Shivpal Yadav does not hesitate in accepting that his primary agenda is denting the SP-BSP alliance. “The SP-BSP alliance is a ‘thagbandhan’. We will ensure that people are not mislead by the alliance. I am not concerned if the BJP gains out of any split of votes,” he had earlier told News18.
But can the historic Mainpuri rally ensure that Yadav voters unite behind the alliance? Interestingly, in the 2014 Lok Sabha elections as well as the 2017 Assembly polls, a significant section of the OBC voters, especially Yadavs in central and eastern UP, had shifted to the BJP.
Professor Prashant Trivedi of Lucknow-based Giri Institute of Development Studies explained why the OBCs have generally depicted varying political preferences. “They had been influenced by both the core caste dynamics as well as the larger Hindutva and nationalistic politics,” he said. “So while for the dominant Jats in west UP, the Rashtriya Lok Dal (RLD) might be the traditional party, a movement towards the BJP had also been significant due to communal polarisation like in 2014 and 2017. It’s a similar story for Yadavs in central and eastern UP.”
The BJP, too, fully realises the significance of the Yadav-Muslim dynamics that will define the polls here and is eyeing a saffron push to override the caste alignment. Maybe, that was why UP Chief Minister Yogi Adityanath, at his first rally in Badaun after the 72-hour ban period ended, went back to the agenda of polarisation.
Adityanath reignited the debate around “shamshan” (crematorium used by Hindus) and “kabristan” (burial ground of Muslims). “The previous governments prohibited Kanwar Yatras while we lifted the ban on them. Similarly, while previous governments gave funds to ‘kabristans’ and ignored ‘shamshans’, we have ended that discrimination,” he had said.
Adityanath did not stop there. Igniting a new controversy, he described Shafiq-ur-Rehman Burq, SP candidate from Sambhal, as “Babur ki Aulad” or “Babur's child”. The BJP has also been vociferous against senior SP leader Azam Khan, who is contesting from Rampur constituency.
While Azam Khan ignited a major controversy by directing sexist remarks at rival BJP candidate Jaya Prada, efforts have been made to give it a communal twist as well since the former is seen as a polarising figure.
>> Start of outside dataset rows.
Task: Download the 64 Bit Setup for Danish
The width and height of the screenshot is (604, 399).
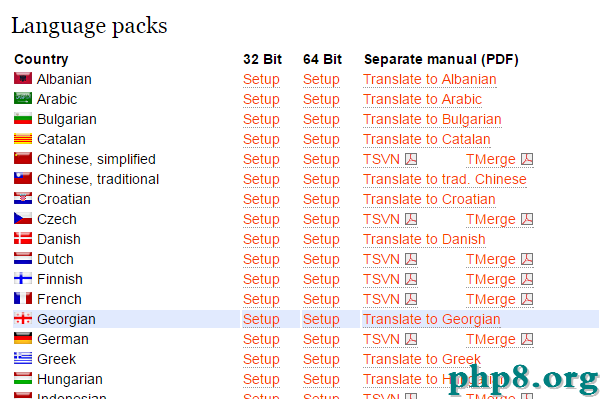Action: [321, 240]
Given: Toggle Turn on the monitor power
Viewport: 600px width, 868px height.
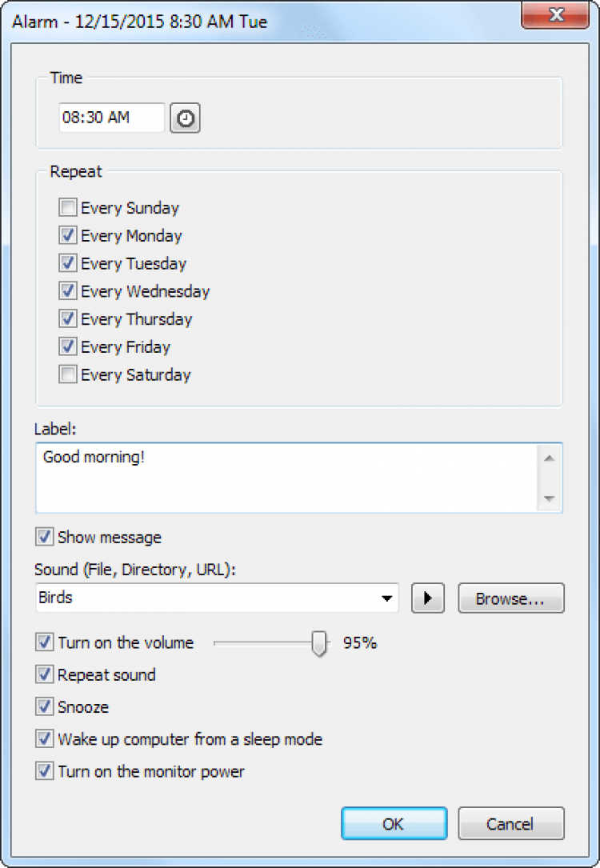Looking at the screenshot, I should (45, 772).
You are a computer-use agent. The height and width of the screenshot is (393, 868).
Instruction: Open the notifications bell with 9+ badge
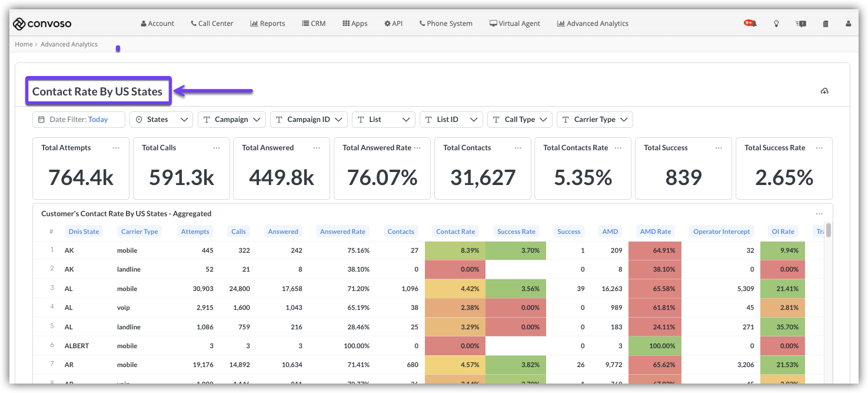click(x=750, y=24)
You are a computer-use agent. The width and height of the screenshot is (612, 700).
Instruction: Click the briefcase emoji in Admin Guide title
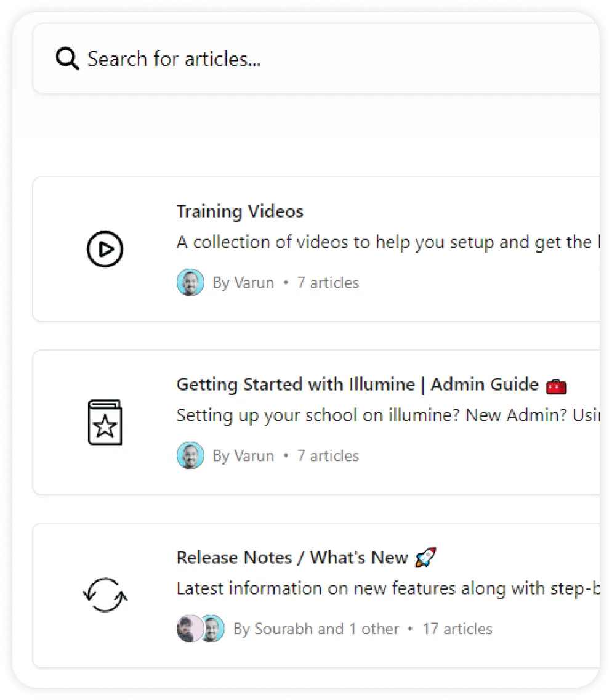(555, 385)
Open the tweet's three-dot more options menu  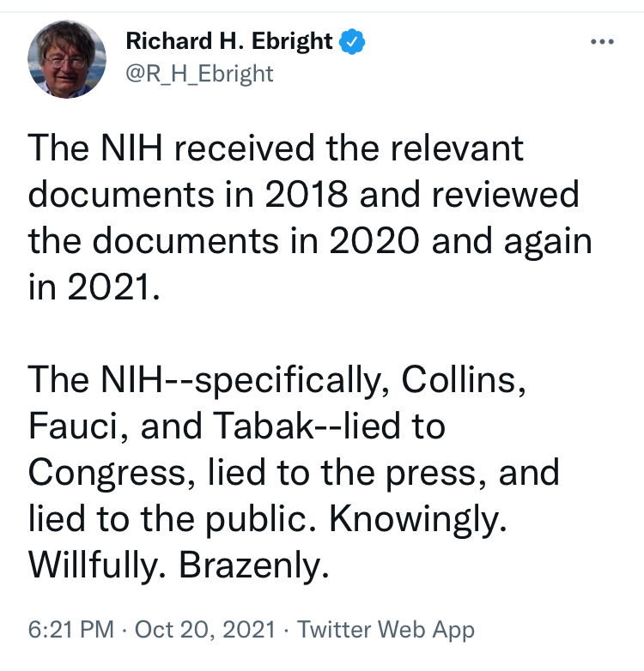(602, 41)
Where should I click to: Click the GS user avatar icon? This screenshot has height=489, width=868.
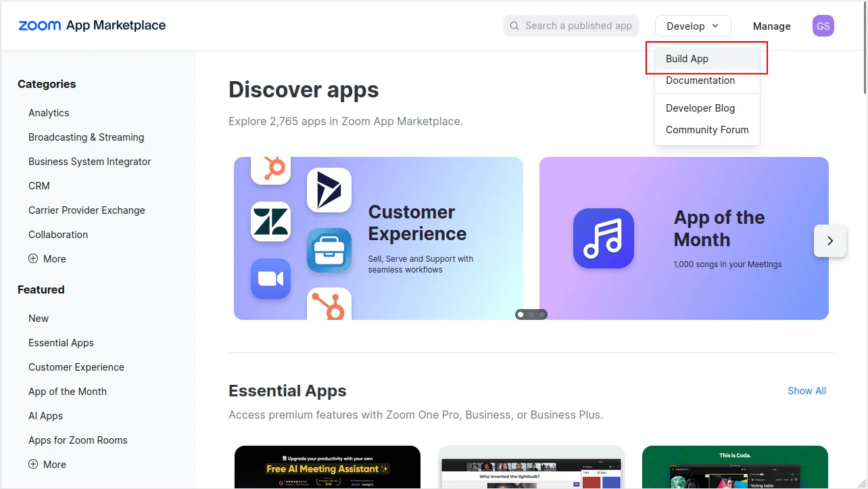[823, 26]
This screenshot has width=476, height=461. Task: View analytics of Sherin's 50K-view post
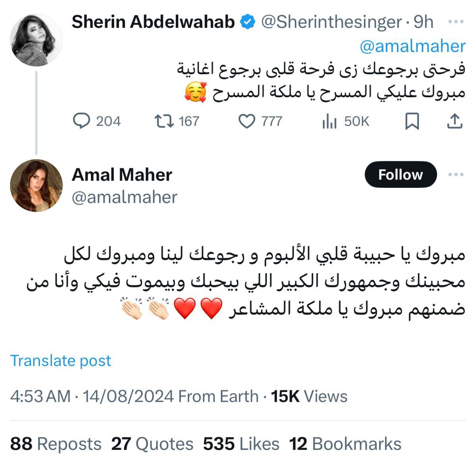click(329, 121)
Barring Firozabad, Mainpuri and Badaun won by the SP, the BJP had emerged triumphant in the other seven seats in 2014. Badaun was won by Akhilesh’s cousin, Dharmendra, who is again contesting from here. The fact that the SP was able to win the three seats despite a strong Modi wave is evidence of the party’s strength in the region.
In the 2009 general elections, the SP had won all these three seats but then lost Firozabad to the Congress party’s Raj Babbar in the bypolls. The Congress had also won Bareilly and Moradabad. The BSP had won Sambhal constituency while the BJP was victorious from Etah, Pilibhit and Aonla.
This time around from Pilibhit, the BJP has replaced Union minister Maneka Gandhi with her son, Varun. The election in Moradabad will be of special interest as both the alliance and the Congress have fielded Muslim candidates. A popular doctor by profession, ST Hassan is the SP candidate while the Congress has given a ticket to famous Urdu poet Imran Pratapgarhi.
In Bareilly, Congress candidate Praveen Eron is up against BJP MP and Union minister Santosh Gangwar and former MLA Bhagwat Sharan Gangwar fighting on an SP ticket.